▸ TASK OBJECTIVE:
Each line with the word "hàng" must appear in the answer, copied from the records.
BEGIN MATERIAL FOR THIS EXERCISE
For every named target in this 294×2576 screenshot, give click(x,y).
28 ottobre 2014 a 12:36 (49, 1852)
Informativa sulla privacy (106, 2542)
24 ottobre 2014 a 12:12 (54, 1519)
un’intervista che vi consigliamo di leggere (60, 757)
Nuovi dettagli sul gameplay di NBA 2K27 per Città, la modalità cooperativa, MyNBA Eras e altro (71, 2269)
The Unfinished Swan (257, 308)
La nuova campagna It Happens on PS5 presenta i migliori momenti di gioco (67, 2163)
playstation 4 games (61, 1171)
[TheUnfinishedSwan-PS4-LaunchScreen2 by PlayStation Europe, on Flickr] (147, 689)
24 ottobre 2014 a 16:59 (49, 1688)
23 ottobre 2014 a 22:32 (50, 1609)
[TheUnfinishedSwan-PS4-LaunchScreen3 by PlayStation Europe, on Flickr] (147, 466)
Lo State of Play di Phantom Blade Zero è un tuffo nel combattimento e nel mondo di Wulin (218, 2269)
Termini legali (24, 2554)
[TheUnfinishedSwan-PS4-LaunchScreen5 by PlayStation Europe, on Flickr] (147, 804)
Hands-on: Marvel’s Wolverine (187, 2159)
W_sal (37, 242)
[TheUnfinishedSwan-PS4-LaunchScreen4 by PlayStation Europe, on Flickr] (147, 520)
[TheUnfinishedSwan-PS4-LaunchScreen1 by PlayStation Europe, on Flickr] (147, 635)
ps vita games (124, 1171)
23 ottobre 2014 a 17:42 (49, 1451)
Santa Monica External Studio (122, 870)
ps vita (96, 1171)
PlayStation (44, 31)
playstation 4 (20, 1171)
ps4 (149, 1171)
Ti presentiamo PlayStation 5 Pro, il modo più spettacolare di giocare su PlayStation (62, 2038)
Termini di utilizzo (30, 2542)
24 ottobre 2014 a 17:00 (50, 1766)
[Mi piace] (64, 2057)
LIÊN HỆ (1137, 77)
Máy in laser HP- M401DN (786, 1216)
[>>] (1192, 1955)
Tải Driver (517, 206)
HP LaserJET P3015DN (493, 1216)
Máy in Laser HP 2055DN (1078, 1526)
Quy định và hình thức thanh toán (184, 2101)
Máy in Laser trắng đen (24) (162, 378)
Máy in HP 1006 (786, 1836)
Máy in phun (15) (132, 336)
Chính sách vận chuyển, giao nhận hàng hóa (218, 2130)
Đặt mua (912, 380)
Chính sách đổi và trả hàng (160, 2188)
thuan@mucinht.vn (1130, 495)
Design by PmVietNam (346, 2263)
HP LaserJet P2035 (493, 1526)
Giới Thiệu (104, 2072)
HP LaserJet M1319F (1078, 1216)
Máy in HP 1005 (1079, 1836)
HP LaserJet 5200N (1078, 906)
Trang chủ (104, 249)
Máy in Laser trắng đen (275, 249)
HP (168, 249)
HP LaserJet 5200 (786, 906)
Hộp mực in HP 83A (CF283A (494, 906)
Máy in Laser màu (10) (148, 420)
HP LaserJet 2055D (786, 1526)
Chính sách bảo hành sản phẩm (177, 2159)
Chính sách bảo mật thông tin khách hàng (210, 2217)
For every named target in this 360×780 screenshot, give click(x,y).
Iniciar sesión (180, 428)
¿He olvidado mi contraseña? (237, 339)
END MATERIAL FOR THIS EXERCISE
▸ RESULT OF THE TASK:
Chính sách vận chuyển, giao nhận hàng hóa (218, 2130)
Chính sách đổi và trả hàng (160, 2188)
Chính sách bảo mật thông tin khách hàng (210, 2217)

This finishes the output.